From there we drove towards another community, passing through thickets until we reached more huts, these appeared to be more worn down. This community we later named "Wiskey Village." Aleah and I felt particularly uncomfortable as we could tell the adults and teenagers had consumed a fair amount of home brew whiskey. We were escorted into one of the huts and they explained the fermenting process. They tried to convince us that banging on the jerry jug, the incessant cat calls, and a man dancing with an axe were traditional ritual dances, but we didn't fall for it, especially not Aleah. What saddened me most from this experience was to see the number of children and wasted males not contributing the families or community. It's such a hard life already that when alcohol is added to the mix, it can really bring a community down. I wanted to rescue some of the children. From some of the faces of the young women, I could sense shame and embarrassment.

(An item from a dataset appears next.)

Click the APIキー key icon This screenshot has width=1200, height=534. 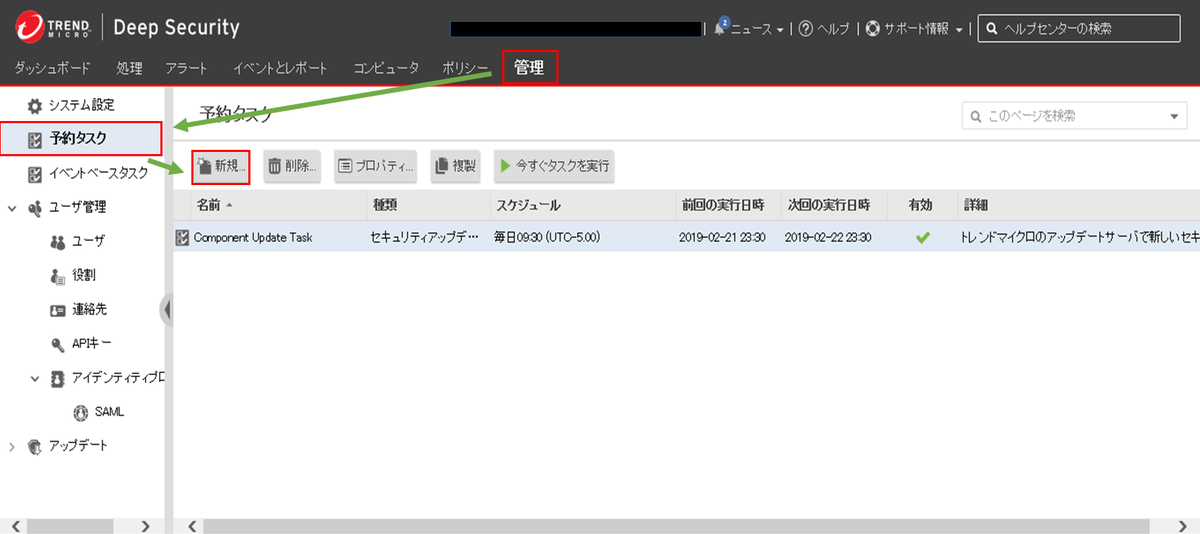[x=58, y=344]
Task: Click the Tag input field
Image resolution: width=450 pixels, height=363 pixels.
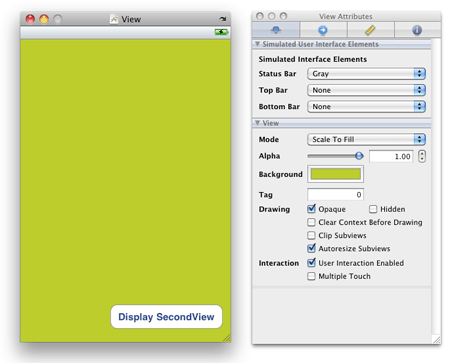Action: pyautogui.click(x=335, y=195)
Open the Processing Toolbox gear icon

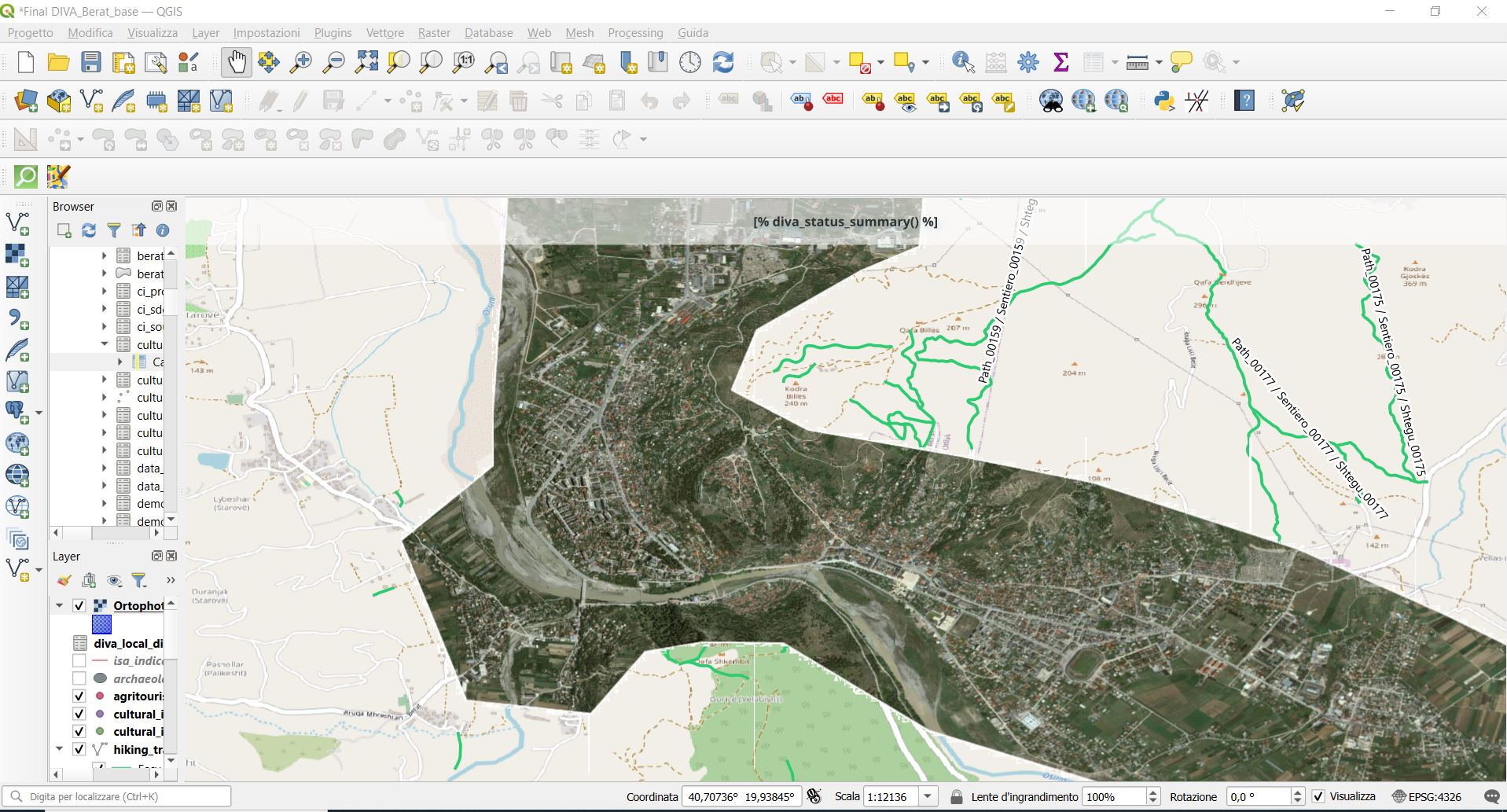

While I wouldn't necessarily recommend this stop for future travelers, it did give a wholistic picture, just like the ravages of alcoholism in our communities in the states.
From there we continued onward driving through a small walking path and headed towards the fishing village. Here there were few women other than those preparing food. Some of the fisherman were happy to share about their practices, others were reserved. What we did discover is the net casting practice that has decimated the Perch population is still taking place. Entire nets are cast and schools of fish, including the babies and pregnant ones, are brought in, an over fishing practice that hasn't been regulated. Sadly, other species will soon be in danger as well. There is such a long way to go for the country with very few regulatory practices in place.
We departed our luxury lodge, heading back towards Kampala. The journey back took a different turn as our engine overheated and we were stuck in Messina for a few hours. The African way, nobody panicked and there wasn't much communication about what was happening. We hunkered down for a few hours a at a lodge within walking distance, played banana grams, ate lunch and made the most of our time. Speaking of time, the idea here is to do less with it than more. We've completely embraced the African Way, with the exception of Aleah, as she continued to ask Moses what was next on the program or how much time was left before arriving at our destination.
After resting at the lodge, we continued onward in our "repaired" vehicle, which we soon discovered wasn't fixed after all. Pulling off on the side of the road, we awaited our rescue. We were driven to a small town, and picked up by a different driver before being driven to Entebbe, 2 Friends Hotel. Sitting on our terrace with a view of Lake Victoria, we were again blessed by a beautiful setting. The lodge's motto was "come as a guest and leave as a friend." We were charmed by Ugandan hospitality and spent the day walking to an African craft market, lounging by the waterfront, and enjoying our last day before returning to our hectic pack up and move back. So many moments to take in from the trip. Blessed by it all.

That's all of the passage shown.